Each of these test beds supports testing of agents within predefined, dynamic scenarios. They may
cast light on what is important and concentrate attention on key problems in a scientific area as they
operationalize scientific paradigms (Sim et al., 2003). However, as Hanks points out, testing should
ultimately be aimed at analyzing how agents will perform in the environment they are constructed for.
With agents, AI methods have moved toward embedded applications, “the ultimate interest being not
simplified systems and environments but rather real world systems deployed in complex environments”
(Hanks et al., 1993, p. 18). Consequently, recent benchmarks (Kitano and Tadokoro, 2001; Weyns et al.,
2005a) blur the border between artificial and real domains.
8.3.2 Simulation for Designing Multiagent Systems
Unlike testing in the small, where general strategies of agents are tested, this section discusses concrete
agents designed for concrete applications. Simulation is used for testing agents in a virtual environment.
Therefore, a valid model of the concrete environment the agent shall dwell in is required.
Generally, testing checks an implementation against some requirements. To this end, a set of test cases
has to be generated to cover the requirements as much as possible. If testing cannot be done exhaustively,
selecting suitable test cases becomes crucial. Efficient testing relies on the use of explicit models representing
the conditions under which an implementation has to operate—its environment. Whereas most of the
Agent-Oriented Modeling in Simulation 8-9
testing approaches concentrate on models of the software itself, i.e., the specification of requirements from
which test cases are derived, model-based testing uses additional explicit models for test case selection
(Pretschner et al., 2004). To constrain the set of test cases, model-based testing introduces a model of the
test scenario to distinguish significant test cases. A random selection would reduce the number of test cases
arbitrarily. In contrast, the integration of further knowledge, e.g., about critical situations or common user
behavior, allows a goal-directed focusing of test cases. This is of particular importance for testing agent
software, as they are usually intended to operate in rather complex settings.
The usage of a virtual environment in contrast to the real environment typically reduces costs and
efforts and allows to test a system’s behavior in “rare event situations.” Virtual environments are easier
to observe and to control, and probe effects are easier to manage. Environment models can be used to
generate different test cases dynamically during simulation, including specific interaction patterns and
time constraints. Thereby, the validity of the environmental models is crucial, independent of whether
abstract models of agents are experimentally evaluated, single agent modules are embedded for testing, or
entire agent systems are plugged into the virtual environment (Röhl and Uhrmacher, 2005).

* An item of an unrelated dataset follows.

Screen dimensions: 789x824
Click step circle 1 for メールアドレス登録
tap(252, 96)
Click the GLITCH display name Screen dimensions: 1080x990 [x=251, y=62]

For example, have a look at peer-to-peer (P2P) networks (Moro et al., 2005), which differ from typical
client–server architectures in assigning to each node equivalent capabilities and responsibilities. P2P
networks are characterized by autonomous nodes and a dynamic topology as nodes might leave or enter
the network dynamically. For publishing and requesting information services in P2P networks, multiagent
software systems are designed (König-Ries et al., 2004). To evaluate different protocol strategies, classical
network simulators are considered as too inflexible and being on a too detailed level of abstraction (Klein,
2003). Therefore, simulators are developed from scratch, which simulate the underlying network at a
rather abstract level (Minar et al., 1999; Huebsch et al., 2003), e.g., by counting hops. Often, more detail is
required on the application level; e.g., instead of using simple “Churn”-rates, which describe the dynamics
of the topology (Joseph, 2003), the user’s individual activities are taken into account (König-Ries et al.,
2004). As those users can be modeled as agents, human behavior representation becomes part of the
environment software agents are tested in.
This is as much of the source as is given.